:: Data for this exercise ::
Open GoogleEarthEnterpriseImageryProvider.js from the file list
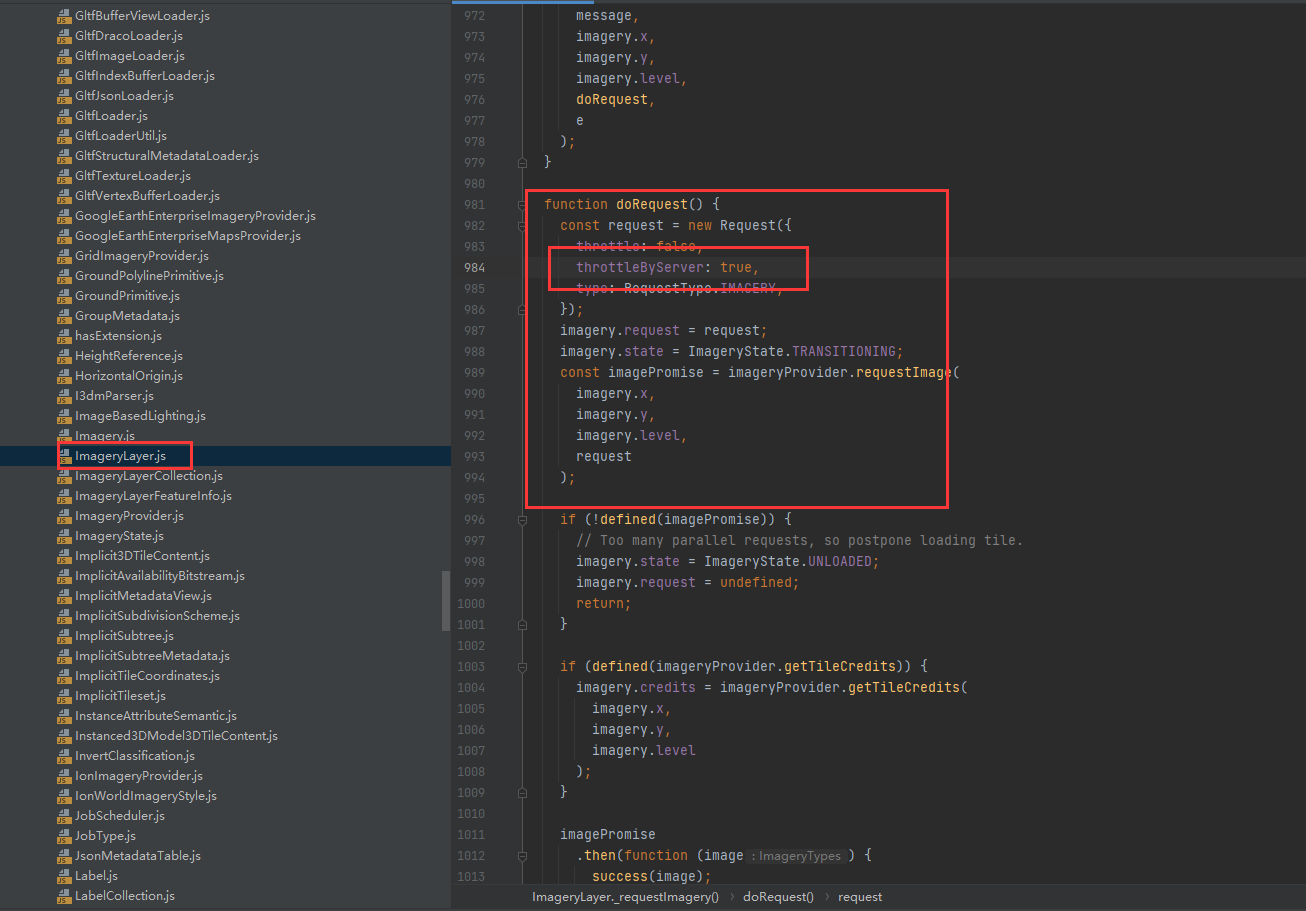 (x=195, y=216)
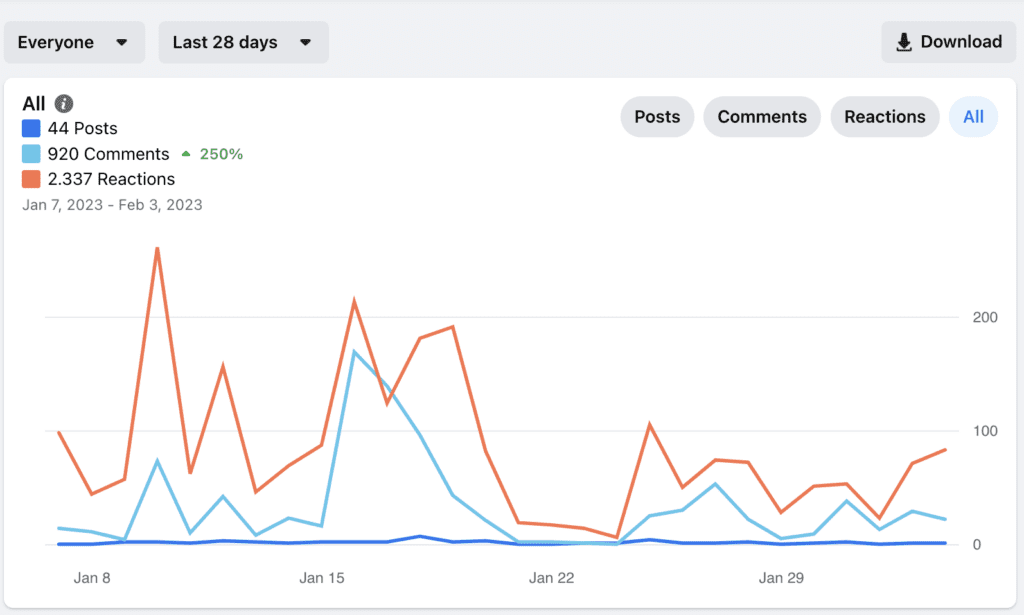Select the Posts filter tab
1024x615 pixels.
coord(657,117)
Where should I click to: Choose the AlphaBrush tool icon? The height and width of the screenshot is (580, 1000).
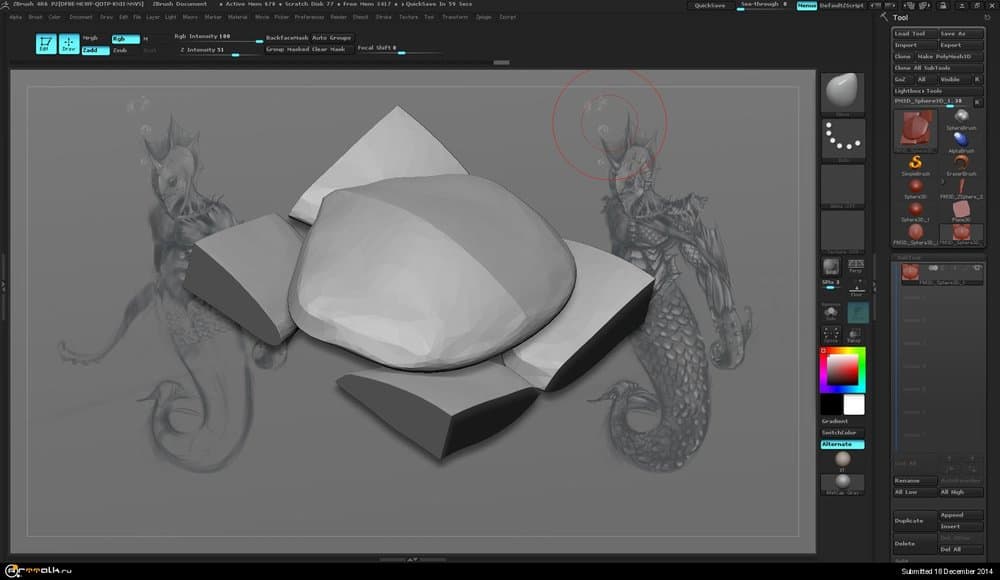(x=961, y=139)
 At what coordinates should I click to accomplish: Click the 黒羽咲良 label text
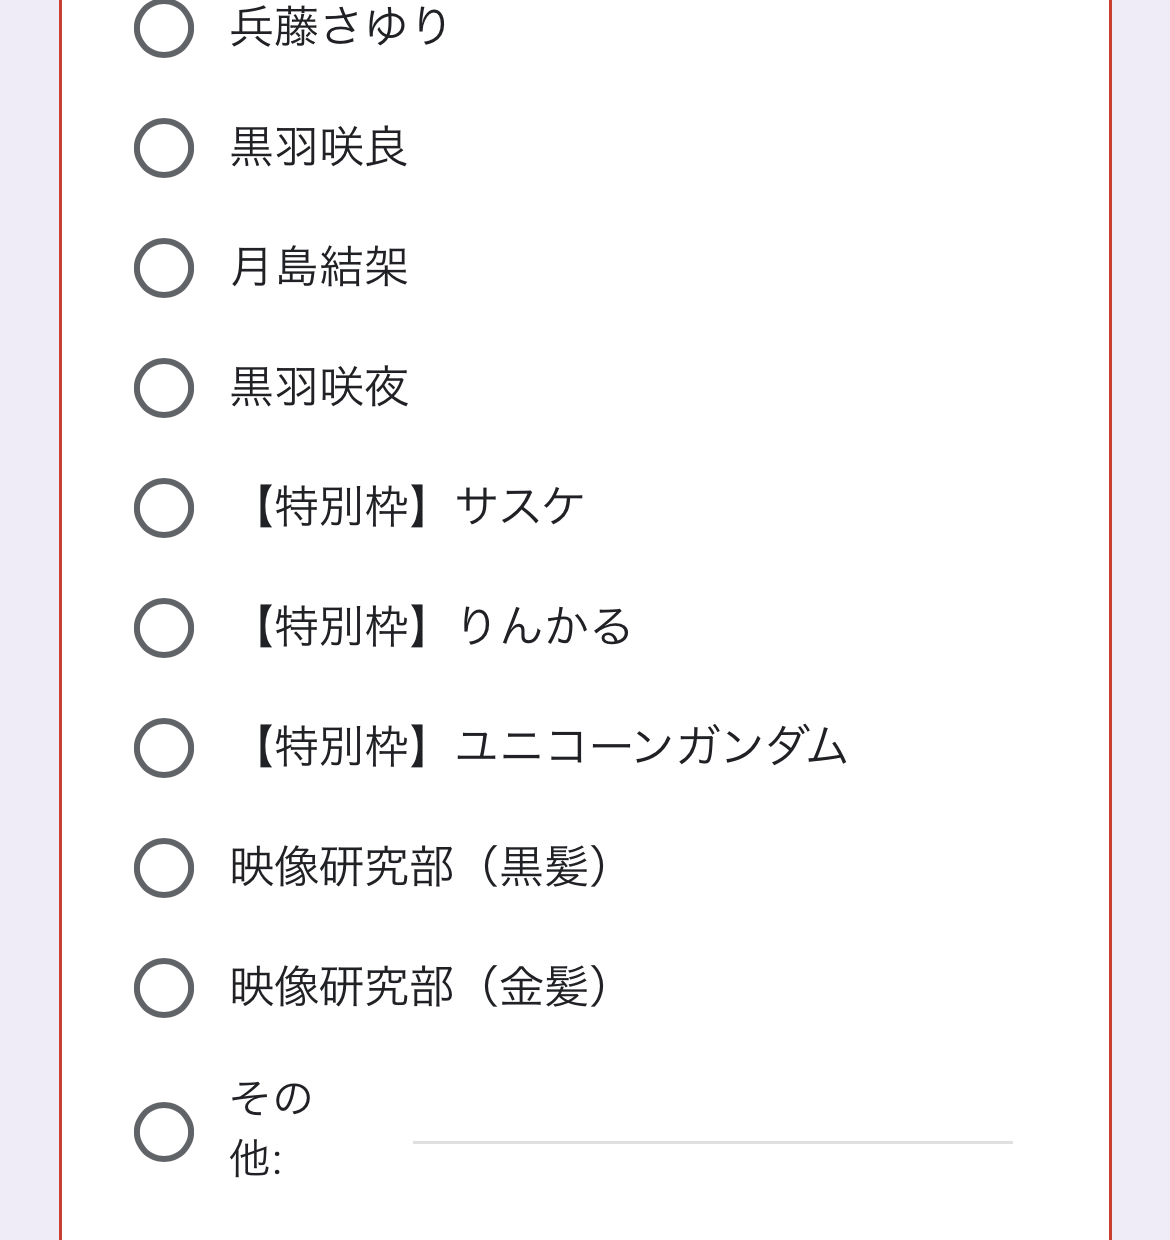(x=319, y=148)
:::
Aim of the exercise: The expected output is every line from the line where "Where should I" appears to the final line of the material, unchanged and with no pictures.

Task output:
Where should I click to: Choose the AlphaBrush tool icon? The height and width of the screenshot is (580, 1000).
(x=961, y=139)
 At what coordinates should I click to accomplish: Click the 黒羽咲良 label text
(x=319, y=148)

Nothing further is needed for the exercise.